Outdoor Guide Magazine

Outdoor News From Our Region

Gravel Bar Gourmet

Coping with Those Summer Crowds

Photo and Text
By BILL COOPER
Floating and camping on our Ozarks streams during the summer months is a shared affair. The three summer months are the peak of the floating season, and streams can become crowded, particularly on weekends.
For those who prefer a bit more solitude than can be had on a busy summer weekend on a favorite river, an attitude adjustment is in order. While I much prefer floating in fall and winter or early spring, I do not totally abandon the notion of floating and camping in the summer months.

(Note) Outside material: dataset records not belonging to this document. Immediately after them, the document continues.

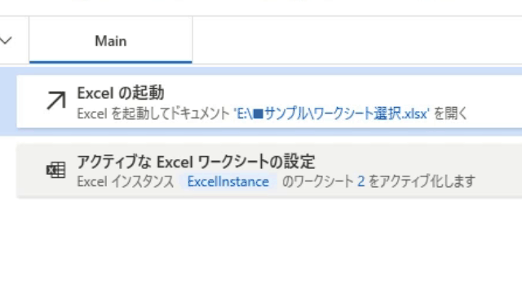Click blank right area of worksheet setting card

[499, 171]
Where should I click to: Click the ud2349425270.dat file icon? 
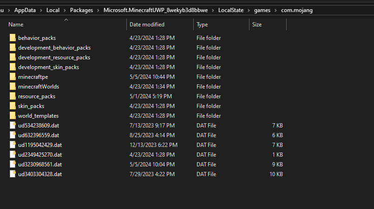[x=13, y=155]
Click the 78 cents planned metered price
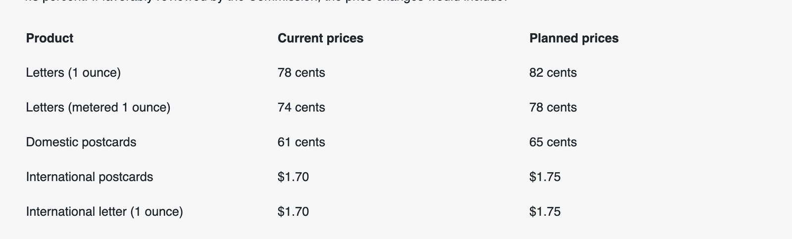Screen dimensions: 792x239 (553, 107)
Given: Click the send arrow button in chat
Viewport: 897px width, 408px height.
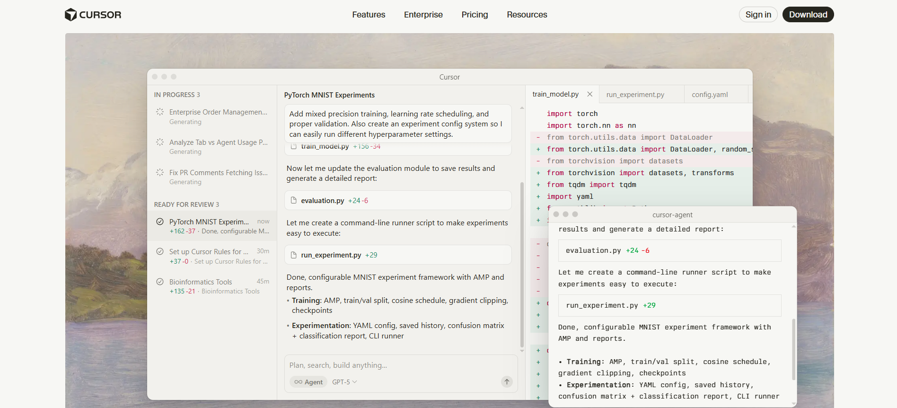Looking at the screenshot, I should (x=507, y=381).
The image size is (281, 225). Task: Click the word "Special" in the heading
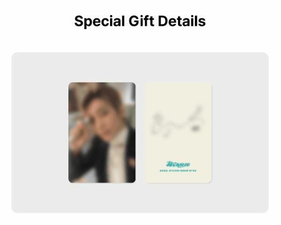click(99, 21)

I simply adapt to the situation.
Most often, I put in at daylight during the summer hours, which puts me hours ahead of the late-comers and party people. This approach allows me some blissful solitude on the river before the hordes catch up with me. Too, it allows time for fishing before the aluminum regalia bangs its way into my world.
As the crowds catch up to me, I make a mental adjustment to appreciate the float and boat crowd. Most are decent people with a penchant for fun on the river. Although we most hear about the drunks and disorderlies, the majority of these party floaters are out to enjoy a day on the water with a bunch or their friends.

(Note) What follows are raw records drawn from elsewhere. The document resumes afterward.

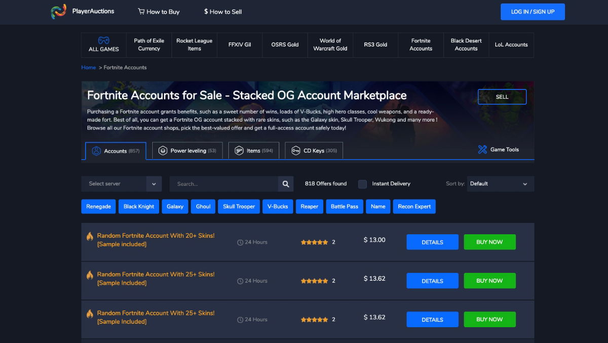Click into the Search text field
Image resolution: width=608 pixels, height=343 pixels.
(223, 184)
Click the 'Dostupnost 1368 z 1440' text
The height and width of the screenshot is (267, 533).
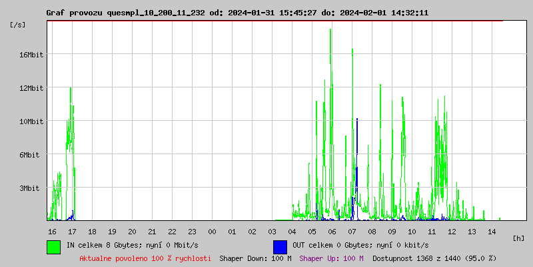pyautogui.click(x=434, y=258)
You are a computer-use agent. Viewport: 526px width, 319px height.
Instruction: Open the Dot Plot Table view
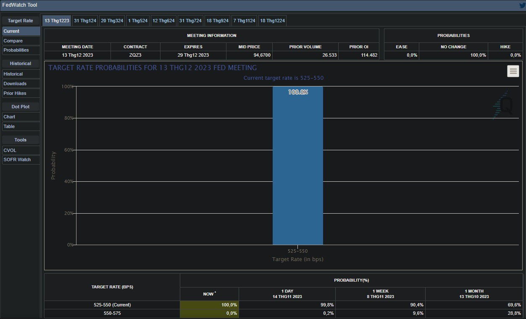pos(21,126)
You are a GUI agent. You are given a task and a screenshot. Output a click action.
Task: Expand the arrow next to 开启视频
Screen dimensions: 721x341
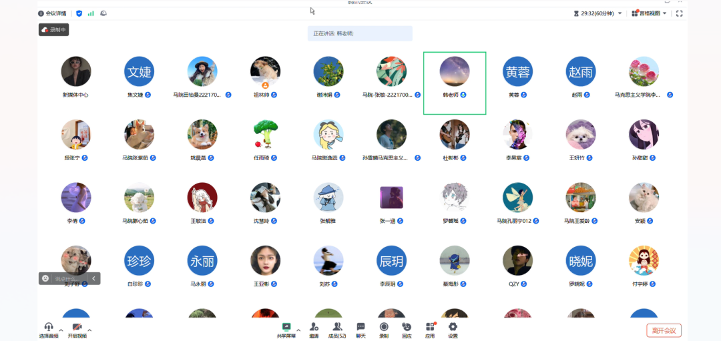[x=89, y=330]
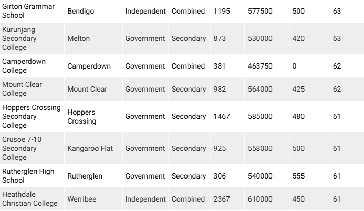Click the 1195 enrolment number
Viewport: 364px width, 211px height.
click(222, 11)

They are always willing to talk for a few minutes, and I am always interested in where they are from and what their day on the river entails. Such conversations never lack for entertainment value.
LATE BREAKFAST
During my summertime float and camp trips, I tend to cook breakfast much later in the morning than at other times of the year, when I am most likely including squirrel, turkey or deer hunting in my schedule of activities. During summer floats, I tend to concentrate on fishing. And knowing that crowds will catch up by mid-morning, I spend my time fishing in earnest and save breakfast for a bit later. I do, however, brew a pot of Thomas Coffee to ward off the personal grumpies.
A late-morning breakfast has its own merits, for a variety of reasons. First and foremost, I’m usually famished by that time, and any concoction I toss in a skillet becomes a welcome meal.

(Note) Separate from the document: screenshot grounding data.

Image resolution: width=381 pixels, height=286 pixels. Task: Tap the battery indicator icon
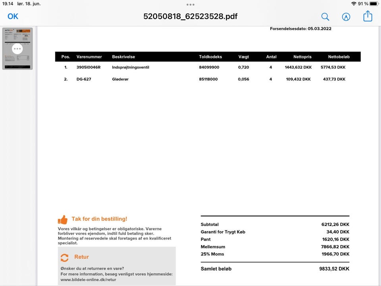coord(373,4)
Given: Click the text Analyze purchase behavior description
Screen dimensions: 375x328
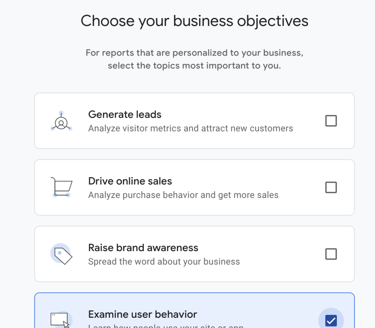Looking at the screenshot, I should point(183,195).
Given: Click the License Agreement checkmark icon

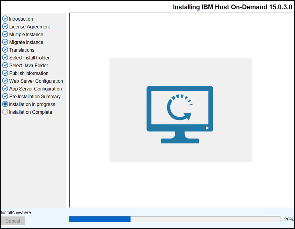Looking at the screenshot, I should pyautogui.click(x=5, y=27).
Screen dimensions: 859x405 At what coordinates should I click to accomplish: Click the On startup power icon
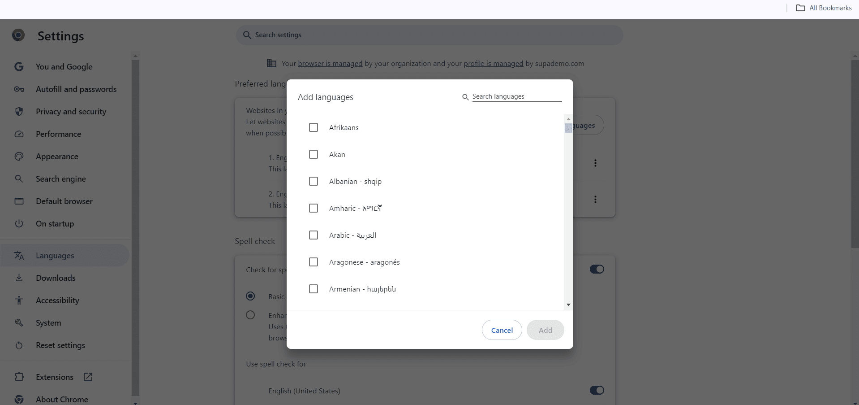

On the other hand, I particularly enjoy whipping up a breakfast overloaded with savory smells of frying bacon, strong coffee, potatoes and onions and scrambled eggs dressed with thyme and freshly ground black pepper. Too, if I’m lucky, there will be a slight breeze blowing upstream, from whence the later floaters come.
I know it’s cruel, but I love to see the faces of those floaters as they come  into visual range and realize that I am cooking a tantalizing breakfast while they are still trying to digest last night’s brew and suck morning suds. They truly suffer.
Omelets are a favorite for these late-morning breakfasts on the river. They are easy to prepare, and the list of acceptable ingredients to include is limited only by your imagination.
I do love the usual condiments of ham or sausage, onions, tomatoes, mushrooms and cheese. However, on the river, I like to give an omelet that outdoor special touch. Using watercress or wild polk adds  a bit of tart flavor and color. If I have a bit of fish leftover from a previous evening’s fry, I like to chip a bit of it up in the omelet as well.
I hope to see you on the river. Stop in if I’m cooking breakfast when you float by, and I’ll be happy to feed you, if you aren’t foaming at the mouth.